Short problem 1 :: In the forum thread on Pretium Resources below, why does Hawkdog suggest the company could be a buyout target for Barrick Gold? Answer in one to three sentences.

Text provided ::
· · · · ·
# Pretium Resources (PVG)



## Hawkdog (Oct 26, 2012)

News Release today, wow there's gold in them there hills!!


Pretium Resources Inc. has discovered the Cleopatra vein within the Valley of the Kings and additional underground drill results from the Valley of the Kings bulk sample program currently under way.

Selected drill highlights include:

Hole VU-009 intersected 2,567 grams of gold per tonne uncut over 5.8 metres, including 9,200 grams of gold per tonne uncut over 0.5 metre, 7,180 grams of gold per tonne uncut over 0.5 metre, 10,500 grams of gold per tonne uncut over 0.5 metre and 1,765 grams of gold per tonne uncut over 0.5 metre;
Hole VU-013 intersected 2,560 grams of gold per tonne uncut over 0.54 metre;
Hole VU-023 intersected 1,405 grams of gold per tonne uncut over 0.5 metre;
Hole VU-025 intersected 2,600 grams of gold per tonne uncut over 0.5 metre;
Hole VU-032 intersected 4,030 grams of gold per tonne uncut over 0.5 metre;
Hole VU-053 intersected 27,000 grams of gold per tonne uncut over 0.5 metre.


----------



## Feruk (Aug 15, 2012)

Those samples are incredible! Sadly this company has a market cap of almost $1B and zero revenue.


----------



## Hawkdog (Oct 26, 2012)

Feruk said:


> Those samples are incredible! Sadly this company has a market cap of almost $1B and zero revenue
> 
> 
> Yes zero revenue at the moment, I am not recommending buying it but the grades are amazing!
> If i were to speculate I would say its a buy out target for Barrick Gold, its not far from the Eskay Creek mine that Barrick owned and shut down.
· · · · ·
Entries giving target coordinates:
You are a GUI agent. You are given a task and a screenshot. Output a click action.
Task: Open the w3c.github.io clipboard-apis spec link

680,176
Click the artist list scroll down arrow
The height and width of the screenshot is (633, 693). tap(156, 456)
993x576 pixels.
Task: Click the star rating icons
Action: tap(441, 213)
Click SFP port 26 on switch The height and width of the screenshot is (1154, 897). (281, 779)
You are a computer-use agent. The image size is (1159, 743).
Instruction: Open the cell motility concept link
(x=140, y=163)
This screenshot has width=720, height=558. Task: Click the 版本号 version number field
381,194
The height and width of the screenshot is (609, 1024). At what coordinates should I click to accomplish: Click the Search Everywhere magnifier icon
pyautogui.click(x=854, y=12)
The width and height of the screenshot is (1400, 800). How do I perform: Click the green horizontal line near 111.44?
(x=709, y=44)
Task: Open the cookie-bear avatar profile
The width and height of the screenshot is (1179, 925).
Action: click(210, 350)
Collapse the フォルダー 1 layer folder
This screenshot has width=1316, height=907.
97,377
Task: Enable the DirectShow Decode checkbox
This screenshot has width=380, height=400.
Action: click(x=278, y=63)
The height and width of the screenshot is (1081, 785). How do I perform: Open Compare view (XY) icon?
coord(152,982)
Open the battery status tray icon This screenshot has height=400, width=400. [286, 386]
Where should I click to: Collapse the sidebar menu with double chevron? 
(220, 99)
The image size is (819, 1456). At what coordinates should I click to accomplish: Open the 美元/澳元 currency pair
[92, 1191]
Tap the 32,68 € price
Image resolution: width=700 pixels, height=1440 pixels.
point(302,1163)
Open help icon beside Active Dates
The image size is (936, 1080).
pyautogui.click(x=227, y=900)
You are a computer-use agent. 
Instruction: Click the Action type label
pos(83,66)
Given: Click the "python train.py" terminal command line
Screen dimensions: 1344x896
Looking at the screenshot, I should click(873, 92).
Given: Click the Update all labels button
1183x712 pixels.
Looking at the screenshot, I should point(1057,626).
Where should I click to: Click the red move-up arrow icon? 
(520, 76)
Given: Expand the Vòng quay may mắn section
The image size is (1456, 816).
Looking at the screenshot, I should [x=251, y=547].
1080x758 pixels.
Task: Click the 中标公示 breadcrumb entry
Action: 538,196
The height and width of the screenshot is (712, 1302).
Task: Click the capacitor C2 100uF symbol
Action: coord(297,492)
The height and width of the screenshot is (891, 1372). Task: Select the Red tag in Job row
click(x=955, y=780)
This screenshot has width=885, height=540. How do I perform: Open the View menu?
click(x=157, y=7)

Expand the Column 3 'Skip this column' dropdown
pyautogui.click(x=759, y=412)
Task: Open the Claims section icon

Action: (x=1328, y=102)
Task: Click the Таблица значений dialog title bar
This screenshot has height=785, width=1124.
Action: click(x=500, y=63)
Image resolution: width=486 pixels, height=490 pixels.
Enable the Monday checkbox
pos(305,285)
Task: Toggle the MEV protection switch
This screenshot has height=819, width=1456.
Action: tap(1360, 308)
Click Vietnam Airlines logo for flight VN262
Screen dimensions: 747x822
· · · · ·
Short problem 2 :: How many lines of the records above contain the word "perform"? Give only the number.

Complete answer 1 :: Hawkdog notes that Pretium's property is not far from the Eskay Creek mine, which Barrick Gold owned and shut down.

Complete answer 2 :: 3